I’m sure the look I give her is somewhere between Huh? and Let me just get your measurements for your new white coat with the long, funny arms. There isn’t a single cloud in the sky.
She lets out a low laugh. It’s a wondrous sound. “No, I’m not crazy,” she says. “After a while, you just kind of know these things.”
I’m still eyeing her a bit funny, not entirely sure she’s in her right mind. Then again, who am I to talk?
“I grew up on a farm, not all that far from here. Trust me, we’re going to have rain. Later tonight, after dinner.”
I decide to change the subject. “So people seemed pretty enthused about dinner. Must be some good cooking.”
She laughs again, and I wonder how suddenly a simple laugh can make me feel li
ke I’m sitting at an outdoor café sipping a latte rather than standing on a hill in the middle of nowhere after the end of the world.
“The food is pretty good, and we’re lucky to have it. The farm provides most everything we need. But no, I don’t think it’s the cooking.”
“Then what?”
She doesn’t answer right away. Instead, she walks a little farther, a little higher into the late afternoon air.
“The plague took too much, from all of us. But we’re here. We survived, and we work hard all week, just trying to keep surviving. There are always chores to do, crops to tend, animals to care for, fences to build. Another task to complete if we want to stay alive. But the fact that we survived, that we’re still here when billions aren’t, is worth celebrating. So once a week, on Saturday night, we have a party. We gather in the north barn, we eat, we laugh, we play music, we dance, and we try and remember the joy in a world steeped in misery.”
I wonder about the wastefulness of it, about how they can possibly think they will be able to sustain themselves if they use up their resources so indiscriminately. But then I notice how the sun is beginning to sink in the western sky, and how the first tendrils of evening creep across the landscape. Everything begins to soften as the light exchanges harsh yellow for a golden glow. My eyes flutter closed. My skin drinks in the gentle light of the setting sun, the whoosh of the breeze fills my ears. It is peaceful, this moment. It reminds me of home.
Home.
I curse myself for having let myself get caught up in the moment.
Left. Right. Left. Just a little farther. Just a few more miles.

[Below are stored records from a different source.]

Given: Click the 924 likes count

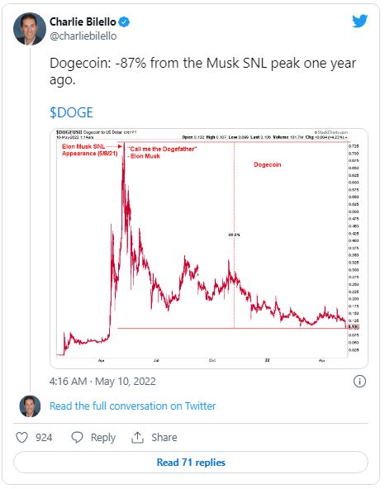Looking at the screenshot, I should 44,437.
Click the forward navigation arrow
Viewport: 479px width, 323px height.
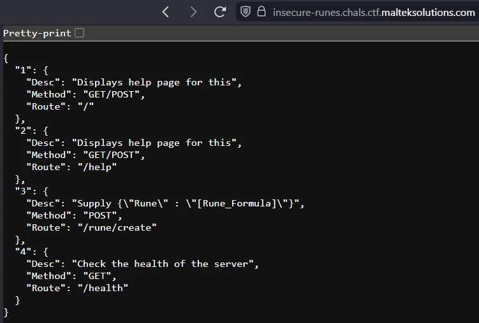coord(193,12)
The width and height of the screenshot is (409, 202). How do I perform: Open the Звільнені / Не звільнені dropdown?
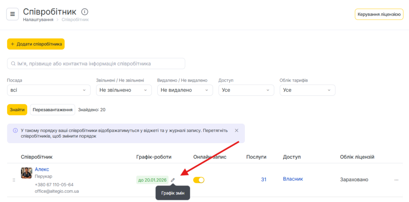click(124, 90)
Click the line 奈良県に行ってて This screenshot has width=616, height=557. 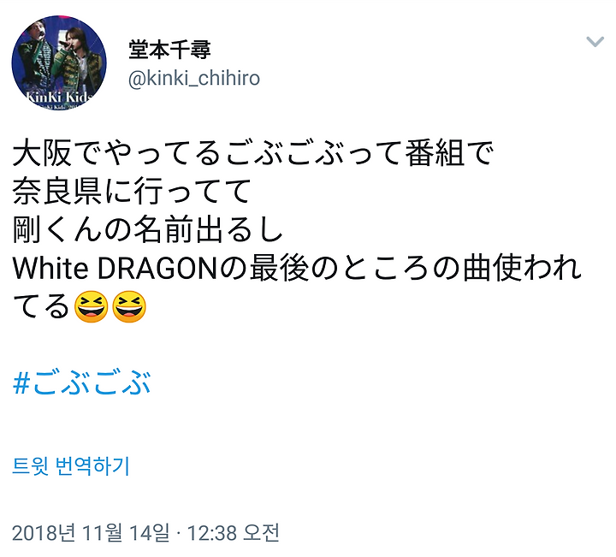pyautogui.click(x=132, y=192)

I won’t be here long enough to care whether these people waste away their survival.
Damn, I am tired.
Seeming to sense the shift in my mood, Kate starts walking back toward the truck. “Come on,” she says. “Let’s go get you settled in.”
The joyous laughter of children trickles in through the truck’s windows as we approach the two barns on the northeast end of the farm. The sound surprises me. I can only remember hearing prolonged laughter once since leaving Washington, and it had been neither joyous nor childlike. It had been cruel and mocking, with a hint of rage and a thread of desperation. This, though, is none of those things. This is cotton candy melting on your tongue and sticking to your chin. This is twirling in a field, your arms spread like wings as you spin round and round with your face turned up to the crystal blue sky.